I'm sorry, approximately 2% of the votes cast have voted for the approval of the shareholder proposal, requesting a report on risks of politicized debanking. Approximately 31% of the votes cast have voted for the approval of the shareholder proposal regarding transparency and lobbying. Approximately 23% of the votes cast have voted for the approval of the shareholder proposal, requesting disclosure of a Clean Energy Supply Financing Ratio. That summarizes the preliminary report of the Inspector of Elections. The official report of the Inspector of Elections will be reported on a Form 8-K filed with the SEC.

James Gorman
Chairman, Morgan Stanley

Thank you, Marty. Congratulations to my fellow directors, and thank you, shareholders, for your continued support. That concludes the formal part of our annual meeting, and the annual meeting is now adjourned.
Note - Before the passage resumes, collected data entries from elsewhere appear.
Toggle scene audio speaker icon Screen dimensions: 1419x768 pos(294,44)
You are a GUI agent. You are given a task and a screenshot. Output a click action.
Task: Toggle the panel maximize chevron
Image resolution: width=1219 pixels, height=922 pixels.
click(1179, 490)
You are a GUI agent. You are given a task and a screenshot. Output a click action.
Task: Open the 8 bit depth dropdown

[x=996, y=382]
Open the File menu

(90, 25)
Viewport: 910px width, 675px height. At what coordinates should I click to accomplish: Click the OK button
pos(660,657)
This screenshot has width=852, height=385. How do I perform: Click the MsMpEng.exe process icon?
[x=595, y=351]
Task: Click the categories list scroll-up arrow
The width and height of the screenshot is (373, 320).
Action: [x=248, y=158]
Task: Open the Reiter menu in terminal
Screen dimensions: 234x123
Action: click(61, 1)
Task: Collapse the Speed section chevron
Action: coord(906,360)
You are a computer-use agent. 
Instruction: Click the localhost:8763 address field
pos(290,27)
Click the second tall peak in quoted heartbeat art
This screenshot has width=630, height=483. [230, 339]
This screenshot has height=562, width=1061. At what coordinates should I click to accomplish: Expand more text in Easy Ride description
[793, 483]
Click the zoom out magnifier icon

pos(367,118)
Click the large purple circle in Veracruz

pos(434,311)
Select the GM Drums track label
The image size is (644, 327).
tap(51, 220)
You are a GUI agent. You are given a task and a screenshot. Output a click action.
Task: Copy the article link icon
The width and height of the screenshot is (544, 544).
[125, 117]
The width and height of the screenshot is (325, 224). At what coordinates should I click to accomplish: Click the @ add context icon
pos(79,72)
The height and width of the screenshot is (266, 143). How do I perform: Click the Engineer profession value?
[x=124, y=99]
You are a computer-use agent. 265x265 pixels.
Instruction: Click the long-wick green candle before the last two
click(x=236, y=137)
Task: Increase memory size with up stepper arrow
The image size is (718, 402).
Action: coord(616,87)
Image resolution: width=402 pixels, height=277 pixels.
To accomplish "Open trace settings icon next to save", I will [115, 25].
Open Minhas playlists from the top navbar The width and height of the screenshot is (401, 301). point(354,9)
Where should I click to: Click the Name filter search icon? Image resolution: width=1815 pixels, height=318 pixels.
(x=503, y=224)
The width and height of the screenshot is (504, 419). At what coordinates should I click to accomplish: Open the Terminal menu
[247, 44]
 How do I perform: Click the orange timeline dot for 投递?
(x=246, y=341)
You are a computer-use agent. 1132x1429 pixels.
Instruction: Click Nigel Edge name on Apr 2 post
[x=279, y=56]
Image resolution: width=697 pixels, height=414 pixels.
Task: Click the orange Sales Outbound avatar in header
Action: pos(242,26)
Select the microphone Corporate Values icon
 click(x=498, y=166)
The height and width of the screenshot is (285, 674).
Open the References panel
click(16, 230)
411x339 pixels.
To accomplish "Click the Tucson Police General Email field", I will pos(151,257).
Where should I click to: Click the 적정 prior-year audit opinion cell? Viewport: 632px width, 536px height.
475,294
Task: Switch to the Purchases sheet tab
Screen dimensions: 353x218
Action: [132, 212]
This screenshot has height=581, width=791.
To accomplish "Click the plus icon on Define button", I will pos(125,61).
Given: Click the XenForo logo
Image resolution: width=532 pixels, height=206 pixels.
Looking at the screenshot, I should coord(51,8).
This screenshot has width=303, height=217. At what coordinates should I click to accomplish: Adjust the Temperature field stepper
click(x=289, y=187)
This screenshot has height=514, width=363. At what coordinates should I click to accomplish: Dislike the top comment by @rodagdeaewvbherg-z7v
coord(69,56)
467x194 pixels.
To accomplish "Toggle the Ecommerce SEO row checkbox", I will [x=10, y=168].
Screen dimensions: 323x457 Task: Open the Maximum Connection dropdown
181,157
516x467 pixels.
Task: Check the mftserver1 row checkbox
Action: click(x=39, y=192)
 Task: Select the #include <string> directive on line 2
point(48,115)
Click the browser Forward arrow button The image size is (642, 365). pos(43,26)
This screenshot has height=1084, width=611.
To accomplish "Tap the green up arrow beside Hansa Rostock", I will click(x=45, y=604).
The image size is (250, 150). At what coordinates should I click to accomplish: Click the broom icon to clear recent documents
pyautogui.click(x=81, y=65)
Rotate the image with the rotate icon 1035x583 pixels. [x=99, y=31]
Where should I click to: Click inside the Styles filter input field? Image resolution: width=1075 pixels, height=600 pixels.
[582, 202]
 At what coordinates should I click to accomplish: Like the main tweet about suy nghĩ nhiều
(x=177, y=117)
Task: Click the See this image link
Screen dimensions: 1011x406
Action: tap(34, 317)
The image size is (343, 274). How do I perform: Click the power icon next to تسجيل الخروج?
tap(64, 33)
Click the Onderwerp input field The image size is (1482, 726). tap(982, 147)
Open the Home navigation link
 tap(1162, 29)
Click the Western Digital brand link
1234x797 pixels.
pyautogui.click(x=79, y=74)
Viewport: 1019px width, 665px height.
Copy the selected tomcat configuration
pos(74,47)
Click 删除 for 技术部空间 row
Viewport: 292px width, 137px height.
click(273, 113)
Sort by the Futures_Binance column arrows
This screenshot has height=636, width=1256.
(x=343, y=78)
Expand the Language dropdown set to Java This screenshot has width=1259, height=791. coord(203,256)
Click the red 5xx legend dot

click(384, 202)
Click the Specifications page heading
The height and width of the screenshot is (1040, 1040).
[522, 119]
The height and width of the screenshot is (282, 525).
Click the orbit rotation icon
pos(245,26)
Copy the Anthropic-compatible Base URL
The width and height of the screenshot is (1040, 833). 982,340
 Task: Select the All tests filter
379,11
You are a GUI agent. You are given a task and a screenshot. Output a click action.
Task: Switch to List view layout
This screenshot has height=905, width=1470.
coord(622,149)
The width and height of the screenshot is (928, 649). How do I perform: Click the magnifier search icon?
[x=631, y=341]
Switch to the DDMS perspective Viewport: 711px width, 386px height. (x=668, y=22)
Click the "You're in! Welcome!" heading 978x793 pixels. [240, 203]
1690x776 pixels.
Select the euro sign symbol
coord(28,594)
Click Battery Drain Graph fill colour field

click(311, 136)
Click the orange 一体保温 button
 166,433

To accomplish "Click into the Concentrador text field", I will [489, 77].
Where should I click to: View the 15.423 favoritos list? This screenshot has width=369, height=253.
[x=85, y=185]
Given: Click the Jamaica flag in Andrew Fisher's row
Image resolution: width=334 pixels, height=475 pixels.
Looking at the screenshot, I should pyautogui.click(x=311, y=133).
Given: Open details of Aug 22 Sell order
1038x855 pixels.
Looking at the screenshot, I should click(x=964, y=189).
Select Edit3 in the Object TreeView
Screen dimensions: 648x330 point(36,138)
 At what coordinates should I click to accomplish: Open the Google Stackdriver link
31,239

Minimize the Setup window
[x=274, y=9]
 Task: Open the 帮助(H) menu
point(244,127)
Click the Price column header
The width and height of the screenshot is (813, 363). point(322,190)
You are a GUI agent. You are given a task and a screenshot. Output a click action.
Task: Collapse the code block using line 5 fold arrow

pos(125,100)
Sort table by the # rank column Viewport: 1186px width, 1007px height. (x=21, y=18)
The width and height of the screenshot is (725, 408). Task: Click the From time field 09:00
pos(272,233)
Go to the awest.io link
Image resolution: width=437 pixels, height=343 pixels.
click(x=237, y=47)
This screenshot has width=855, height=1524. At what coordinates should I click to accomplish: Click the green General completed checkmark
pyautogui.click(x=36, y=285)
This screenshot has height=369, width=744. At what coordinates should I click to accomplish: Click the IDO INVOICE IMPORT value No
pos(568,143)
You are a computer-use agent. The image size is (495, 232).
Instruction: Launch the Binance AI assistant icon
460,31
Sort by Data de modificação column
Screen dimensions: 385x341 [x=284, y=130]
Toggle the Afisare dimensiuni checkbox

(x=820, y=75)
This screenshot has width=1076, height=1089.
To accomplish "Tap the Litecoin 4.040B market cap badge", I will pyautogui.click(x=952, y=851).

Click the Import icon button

We will now proceed to the general question and answer session. I will turn it over to Eric Grossman, our Chief Legal Officer and Chief Administrative Officer. Eric, do we have any questions?

Eric Grossman
Chief Legal Officer and Chief Administrative Officer, Morgan Stanley

We do, Mr. Chairman. We have one question from shareholder Adele Shraiman. I apologize if I've mispronounced Ms. Shraiman's name. Question: Morgan Stanley's August 2023 environmental and social policy statement states that by 2025, the bank will not provide lending, capital markets, or advisory services to any company with greater than 20% of revenue from thermal coal mining. In the meantime, would the firm finance an undiversified coal company such as Whitehaven Coal in Australia or Adaro in Indonesia, companies with thermal coal expansion plans that meet the criteria for exclusion after 2025? Ted.

Ted Pick
CEO, Morgan Stanley

Thank you. Thank you for your question. Any such company would be evaluated to see if it is consistent with our existing policies, and even if it is consistent, it would then be reviewed by our Global Franchise Committee. We support the transition to a low-carbon economy. We engage with all of our clients to help them navigate toward these objectives. We report our progress in our annual ESG report, which can be found on morganstanley.com. And again, we are committed to achieving net zero finance emissions by 2050. Thank you.

Eric Grossman
Chief Legal Officer and Chief Administrative Officer, Morgan Stanley

There are no further shareholder questions, and so that concludes our question and answer session, Mr. Gorman.

James Gorman
Chairman, Morgan Stanley

Well, my goodness, I'm finishing on the fastest shareholder meeting we've had in 15 years. So I think it's appropriate, given the stellar start that my successor has already made. I wish all our shareholders the best for the years ahead. I remain extremely confident in this great company, and I thank you all for your support. Our board is honored to serve you. Thank you, everyone.

Operator

Thank you for joining. The call is concluded.